Eliade;bt7391 ha detto:
			
		

> Questo _vecchio _mi fa letteralmente schifo. Nemmeno per scherzo prenderei in considerazione l'idea di parlarci ancora dopo questo.
> Deficiente, per essere gentile.


Anche a me fa particolarmente schifo. E' proprio un laido schifoso. Pensa che non mi guarda mai in faccia e fissa ogni centimetro di pelle scoperta che ho.
E non è tanta.
Ha uno sguardo che mi fa accapponare la pelle perchè è proprio si. Laido.
E'sbavante.

Ed l'unico davvero fastidioso,, gli altri invece sono "normali"

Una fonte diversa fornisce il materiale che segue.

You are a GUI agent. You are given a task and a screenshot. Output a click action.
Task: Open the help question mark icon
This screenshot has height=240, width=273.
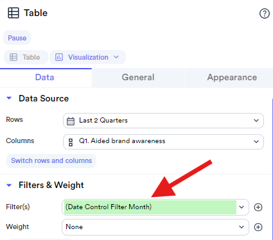(x=265, y=13)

Fortunatamente non frequento il bar, vado solo a prendere il marocchino, quindi lo incontro realtivamente poco e quando mi parla lo sbologno con due battute merdose.


----------



## Cattivik (11 Febbraio 2013)

Azz... non so bene se temevo o speravo di comparire nella lista...

Cattivik


----------



## Tebina (11 Febbraio 2013)

Cattivik;bt7394 ha detto:
			
		

> Azz... non so bene se temevo o speravo di comparire nella lista...
> 
> Cattivik



cazzo, è vero. Devo fare un edit


----------



## Eliade (11 Febbraio 2013)

Tebina;bt7393 ha detto:
			
		

> Anche a me fa particolarmente schifo. E' proprio un laido schifoso. Pensa che non mi guarda mai in faccia e fissa ogni centimetro di pelle scoperta che ho.
> E non è tanta.
> Ha uno sguardo che mi fa accapponare la pelle perchè è proprio si. Laido.
> E'sbavante.
> ...


 Comunque sto pensando di fare il tipo per TattooMan! :condom:


----------



## Cattivik (11 Febbraio 2013)

Tebina;bt7395 ha detto:
			
		

> cazzo, è vero. Devo fare un edit


Ma lo sai che sono curioso.... vai.....

Cattivik


----------